- [Requirements]:
• A. Answer these from the clustered MD email thread, one line each:
(i) When did clustered MD first appear on the RAID mailing list?
(ii) In which cases is distributed locking required?
(iii) What explanation is offered for the missing email?
• B. In the clustered MD email thread, shorten the paragraph beginning "We do have a valid real world utility" and keep its main facts.
• C. Retype the clustered MD email thread without changes, starting at "We do have a" and ending at "have about it?".

- [Provided text]:
◆ ◆ ◆
We do have a valid real world utility. It is to provide
high-availability of RAID1 storage over the cluster. The distributed
locking is required only during cases of error and superblock updates
and is not required during normal operations, which makes it fast enough
for usual case scenarios.
What are the doubts you have about it?
--
Goldwyn
On Tue, Jun 09, 2015 at 03:08:11PM -0500, Goldwyn Rodrigues wrote:
> Hi David,
>
> On 06/09/2015 02:45 PM, David Teigland wrote:
> >On Tue, Jun 09, 2015 at 02:26:25PM -0500, Goldwyn Rodrigues wrote:
> >>On 06/09/2015 01:22 PM, David Teigland wrote:
> >>>I've just noticed the existence of clustered MD for the first time.
> >>>It is a major new user of the dlm, and I have some doubts about it.
> >>>When did this appear on the mailing list for review?
> >>
> >>It first appeared in December, 2014 on the RAID mailing list.
> >>http://marc.info/?l=linux-raid&m=141891941330336&w=2
> >
> >I don't read that mailing list. Searching my archives of linux-kernel, it
> >has never been mentioned. I can't even find an email for the md pull
> >request that included it.
>
> Is this what you are looking for?
> http://marc.info/?l=linux-kernel&m=142976971510061&w=2
Yes, I guess gmail lost it, or put it in spam.
> >- "experimental" code for managing md/raid1 across a cluster using
> > DLM. Code is not ready for general use and triggers a WARNING if
> > used. However it is looking good and mostly done and having in
> > mainline will help co-ordinate development.
> >
> >That falls far short of the bar for adding it to the kernel. It not only
> >needs to work, it needs to be reviewed and justified, usually by showing
>
> Why do you say it does not work?
It's just my abbreviation of that summary paragraph.
> It did go through it's round of reviews on the RAID mailing list. I
> understand that you missed it because you are not subscribed to the raid
> mailing list.
I will look for that.
> >some real world utility to warrant the potential maintenance effort.
◆ ◆ ◆
- [Supplied material]:
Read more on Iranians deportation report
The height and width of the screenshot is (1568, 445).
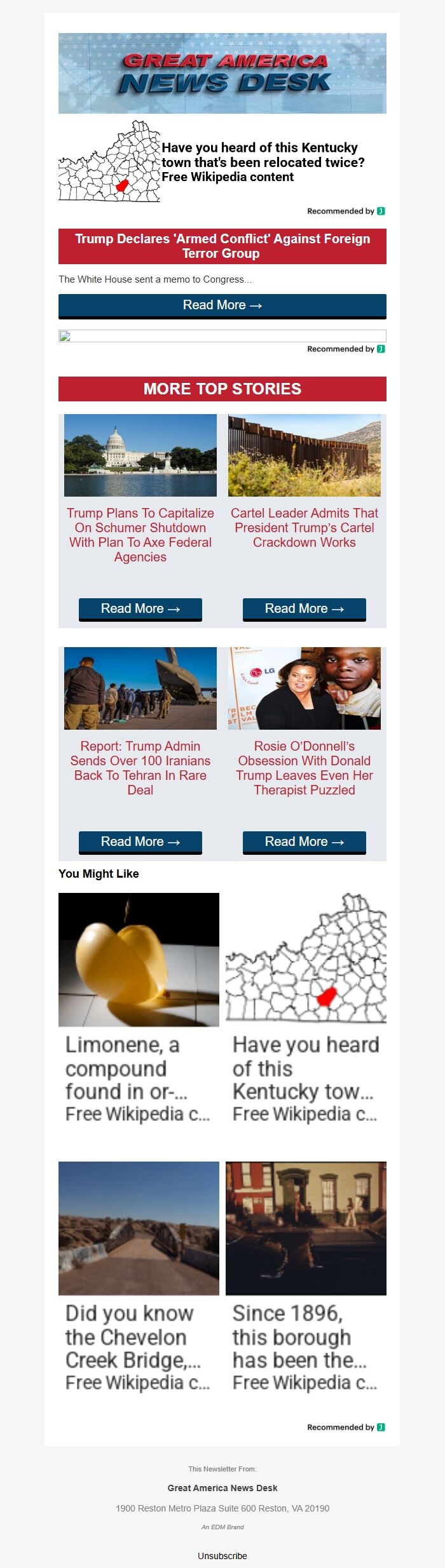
◆ ◆ ◆
- [Solutions below]:
• A.
(i) December, 2014.
(ii) Only during cases of error and superblock updates.
(iii) Gmail lost it or put it in spam.

• B. Clustered MD provides high-availability RAID1 storage across the cluster. Distributed locking is needed only for errors and superblock updates, not during normal operations, so it is fast enough for usual cases.

• C.
We do have a valid real world utility. It is to provide
high-availability of RAID1 storage over the cluster. The distributed
locking is required only during cases of error and superblock updates
and is not required during normal operations, which makes it fast enough
for usual case scenarios.
What are the doubts you have about it?